*** Document extract

And register this handler in the main mxml with:

Spring.getInstance().addExceptionHandler(AccessDeniedExceptionHandler);

Now authorization errors will be properly handled and displayed for all remote calls.

That would be even better if we didn't even display the Delete button to our user if he's not allowed to use it. It's very easy to hide or disable parts of the UI depending on user access rights by using the Identity component that has a few methods similar to the Spring Security jsp tags:

<s:Button label="Delete" visible="{identity.ifAllGranted('ROLE_ADMIN')}" includeInLayout="{identity.ifAllGranted('ROLE_ADMIN')}" click="..."/>

Finally, if you manage to configure Spring Security ACL (I won't even try to show this here as it would require a complete article), you could use domain object security and secure each author instance separately (8 is the Spring Security ACL bit mask for delete):

<s:Button label="Delete" visible="{identity.hasPermission(author, '8')}" includeInLayout="{identity.hasPermission(author, '8')}" click="..."/>

As with validation, you can see that most of the value of GraniteDS resides in the Flex libraries that it provides. This level of integration cannot be achieved with a server-only framework.

******
*** Data for review

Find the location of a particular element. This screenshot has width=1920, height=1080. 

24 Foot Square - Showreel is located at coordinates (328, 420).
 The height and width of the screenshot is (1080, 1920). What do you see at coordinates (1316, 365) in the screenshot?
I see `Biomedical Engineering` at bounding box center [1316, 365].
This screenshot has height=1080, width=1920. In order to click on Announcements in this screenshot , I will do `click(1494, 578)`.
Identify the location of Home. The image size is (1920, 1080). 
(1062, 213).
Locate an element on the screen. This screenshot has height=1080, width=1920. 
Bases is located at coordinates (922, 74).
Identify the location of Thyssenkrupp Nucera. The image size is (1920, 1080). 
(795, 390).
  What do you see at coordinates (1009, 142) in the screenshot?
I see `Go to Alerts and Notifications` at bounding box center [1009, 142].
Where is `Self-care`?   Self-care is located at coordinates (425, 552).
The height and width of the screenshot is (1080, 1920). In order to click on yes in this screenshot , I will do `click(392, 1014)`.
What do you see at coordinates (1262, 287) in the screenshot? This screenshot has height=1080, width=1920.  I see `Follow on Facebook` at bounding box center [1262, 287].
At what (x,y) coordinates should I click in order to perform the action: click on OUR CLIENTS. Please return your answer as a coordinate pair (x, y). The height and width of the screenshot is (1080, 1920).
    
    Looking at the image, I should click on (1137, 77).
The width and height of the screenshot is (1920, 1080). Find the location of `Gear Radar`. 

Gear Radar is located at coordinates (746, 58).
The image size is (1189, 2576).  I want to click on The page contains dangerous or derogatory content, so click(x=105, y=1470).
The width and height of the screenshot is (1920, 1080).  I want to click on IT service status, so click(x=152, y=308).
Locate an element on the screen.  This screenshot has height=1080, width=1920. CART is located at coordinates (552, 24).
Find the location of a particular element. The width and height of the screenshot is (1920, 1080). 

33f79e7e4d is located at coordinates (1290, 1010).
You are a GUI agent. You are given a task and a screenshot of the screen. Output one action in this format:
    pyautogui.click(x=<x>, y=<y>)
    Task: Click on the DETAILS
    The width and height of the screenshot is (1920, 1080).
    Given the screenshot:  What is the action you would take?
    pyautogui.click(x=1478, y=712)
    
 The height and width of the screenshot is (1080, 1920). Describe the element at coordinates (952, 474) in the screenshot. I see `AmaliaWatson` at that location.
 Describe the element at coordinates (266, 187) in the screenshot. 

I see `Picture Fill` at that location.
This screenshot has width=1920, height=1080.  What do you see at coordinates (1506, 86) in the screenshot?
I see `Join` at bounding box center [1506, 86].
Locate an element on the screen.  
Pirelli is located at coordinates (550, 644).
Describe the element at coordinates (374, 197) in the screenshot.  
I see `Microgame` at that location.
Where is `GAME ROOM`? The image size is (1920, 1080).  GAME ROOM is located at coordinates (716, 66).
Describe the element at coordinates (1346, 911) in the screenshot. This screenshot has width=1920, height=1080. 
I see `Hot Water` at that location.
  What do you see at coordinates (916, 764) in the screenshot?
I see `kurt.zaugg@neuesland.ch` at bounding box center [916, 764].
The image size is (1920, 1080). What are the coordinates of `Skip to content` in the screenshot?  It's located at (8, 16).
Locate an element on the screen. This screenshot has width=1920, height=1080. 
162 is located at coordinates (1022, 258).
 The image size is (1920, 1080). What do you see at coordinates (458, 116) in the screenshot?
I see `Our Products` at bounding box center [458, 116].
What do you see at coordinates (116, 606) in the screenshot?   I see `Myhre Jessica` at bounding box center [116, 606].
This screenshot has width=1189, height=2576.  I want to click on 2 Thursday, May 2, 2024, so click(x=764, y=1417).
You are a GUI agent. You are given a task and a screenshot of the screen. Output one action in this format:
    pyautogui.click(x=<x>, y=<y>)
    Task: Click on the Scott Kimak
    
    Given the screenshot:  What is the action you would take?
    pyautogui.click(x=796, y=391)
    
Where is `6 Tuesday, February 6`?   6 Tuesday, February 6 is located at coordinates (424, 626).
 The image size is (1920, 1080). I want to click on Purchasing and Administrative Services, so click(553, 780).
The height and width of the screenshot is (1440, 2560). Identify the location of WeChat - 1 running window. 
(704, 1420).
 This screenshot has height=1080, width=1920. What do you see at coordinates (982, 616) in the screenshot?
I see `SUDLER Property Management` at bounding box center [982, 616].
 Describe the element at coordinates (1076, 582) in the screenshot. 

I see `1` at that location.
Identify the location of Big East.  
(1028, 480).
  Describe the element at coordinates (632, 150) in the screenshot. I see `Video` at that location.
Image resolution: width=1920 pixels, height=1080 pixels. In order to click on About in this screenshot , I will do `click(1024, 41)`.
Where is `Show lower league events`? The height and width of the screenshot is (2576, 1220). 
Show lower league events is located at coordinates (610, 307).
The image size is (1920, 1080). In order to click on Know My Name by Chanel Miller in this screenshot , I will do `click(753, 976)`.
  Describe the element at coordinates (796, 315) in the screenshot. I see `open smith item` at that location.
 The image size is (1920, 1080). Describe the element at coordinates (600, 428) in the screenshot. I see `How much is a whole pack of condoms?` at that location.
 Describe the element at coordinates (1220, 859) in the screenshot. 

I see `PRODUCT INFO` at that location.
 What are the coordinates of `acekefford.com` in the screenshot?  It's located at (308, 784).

******

§ **Things to do**
A. In the GraniteDS passage, what does the value 8 represent in Spring Security ACL?
B. Name every attribute set on the Delete button in the markup of the GraniteDS passage.
C. From the GraniteDS passage, quote the text starting with "Finally, if you" and going on through "a server-only framework.".

§ **Replies**
A. It is the Spring Security ACL bit mask for delete.

B. label, visible, includeInLayout, click

C.
Finally, if you manage to configure Spring Security ACL (I won't even try to show this here as it would require a complete article), you could use domain object security and secure each author instance separately (8 is the Spring Security ACL bit mask for delete):

<s:Button label="Delete" visible="{identity.hasPermission(author, '8')}" includeInLayout="{identity.hasPermission(author, '8')}" click="..."/>

As with validation, you can see that most of the value of GraniteDS resides in the Flex libraries that it provides. This level of integration cannot be achieved with a server-only framework.